Preface: An Update on “Me”
It has been several months since I last posted here. My most sincere apologies.
For a long time, I feared silently that I had run out of words. Where does one go after spending so much time in the central, silent chamber of the salt mine? I had less to say, giving my thoughts instead unto the peaceful silence. I also began reading less books and articles, as I increasingly found it hard to find things that sparked my creativity. Of what might this be a symptom? Have I finished my process of “individuation”? Have I completed the stages of my Hero’s Journey? Obviously not, one might say, but still the question poses itself: What happens now that I have made peace with traditional Christianity (e.g. as a friend says, a relationship that is “uneasy and uncomfortable, but affirming nonetheless”), effectively ending my long-standing “crisis of faith”? I can now see, for instance, why the issue of “enlightenment” becomes so tricky to handle among even the most advanced spiritual practitioners (NB: I am not one of them). If you are not paying attention, a certain “narcissism” always seeps quietly in the back door. Or perhaps it is more likely that this self-mastery was there laughing at me the entire time.
In the past few months, my personality and thought became almost frighteningly well-integrated, as the multiple fragments of truth slowly came together into an almost-Whole that soon became “good enough” by approximation. I turned away from high theory, to the extent that I could escape its grasp, and instead I decided to move towards (direct) action in the world. I joined a Quaker meeting, and I began working alongside committed peace and justice activists in general. In any case, I also recognized others I had met on this journey who, seemingly, had also reached similar plateaus. They took on these “shining” and genuinely unique personalities of their own, perhaps reflective of their original disposition or “psychological type”. Mine, like an INFJ, is characterized by its “tenderness” as George Fox might say.
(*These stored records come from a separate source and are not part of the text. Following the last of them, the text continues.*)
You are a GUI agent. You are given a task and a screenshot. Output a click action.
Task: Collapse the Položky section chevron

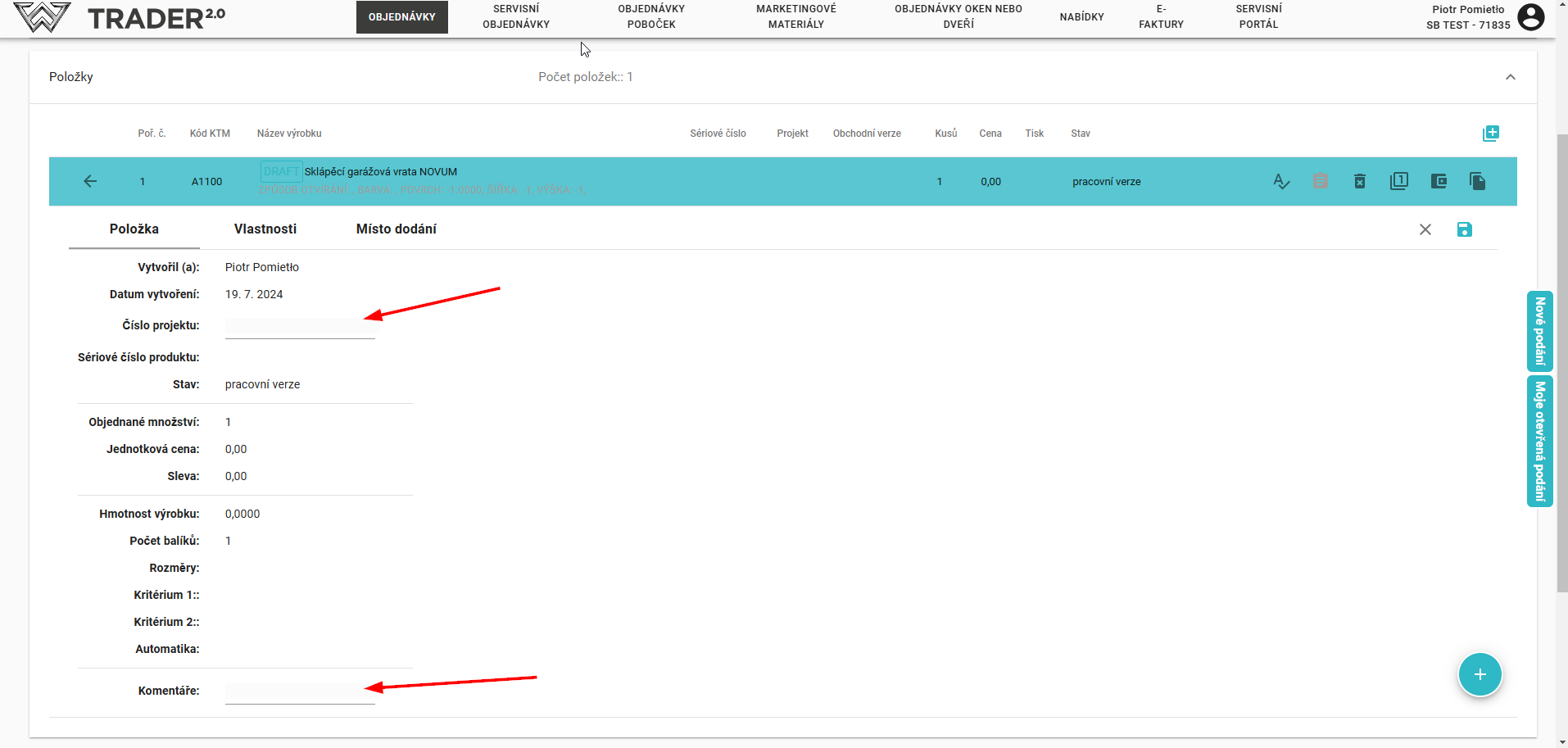(1511, 77)
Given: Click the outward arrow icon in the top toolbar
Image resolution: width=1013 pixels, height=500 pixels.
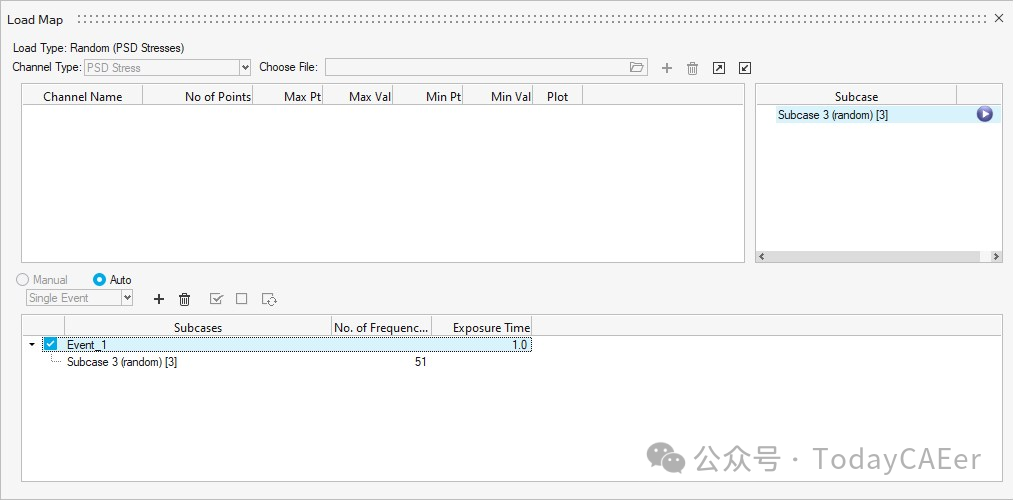Looking at the screenshot, I should click(718, 68).
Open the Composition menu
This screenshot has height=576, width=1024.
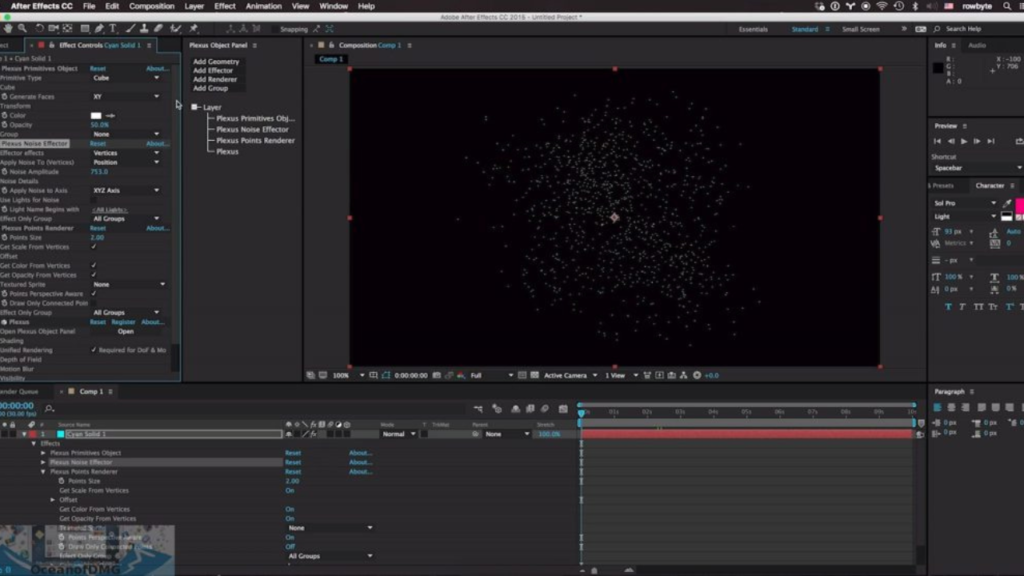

In any case, my tender self continued conversation and dialogue with a few others, but only a few.
On the whole, I grew increasingly indifferent and (so) stopped adding content here. Every now and then I would try to write something new, but would be utterly incapable of speaking. I have always been rather lonely, but I suspect that I grew more alienated in some ways that completely eluded me. The difference being that now I could manage it more or less effortlessly by turning that loneliness into a generalized solitude. This alchemy became an embodied act, albeit one which took a lot of effort. Alchemical processes, in and of themselves, failed to enchant me anymore now that they gradually became “normalized” in my thinking. In short, this normalization drained me of my longstanding creativity. I soon found that this drainage was not either psychologically or ecologically sustainable for me in the long-run. I wasn’t able to write, simply, because I did not allow myself any real occasion to speak. There were now so few with whom I could communicate, constructively, at this “high” level. Silence became my refuge, my newly-acquired form of passive resistance.
With this realization, my (pathetic, desperate, etc. insert any adjective you please) situation increasingly made sense to me. I needed more than a mere occasion to speak.
In short, I needed an entire festival.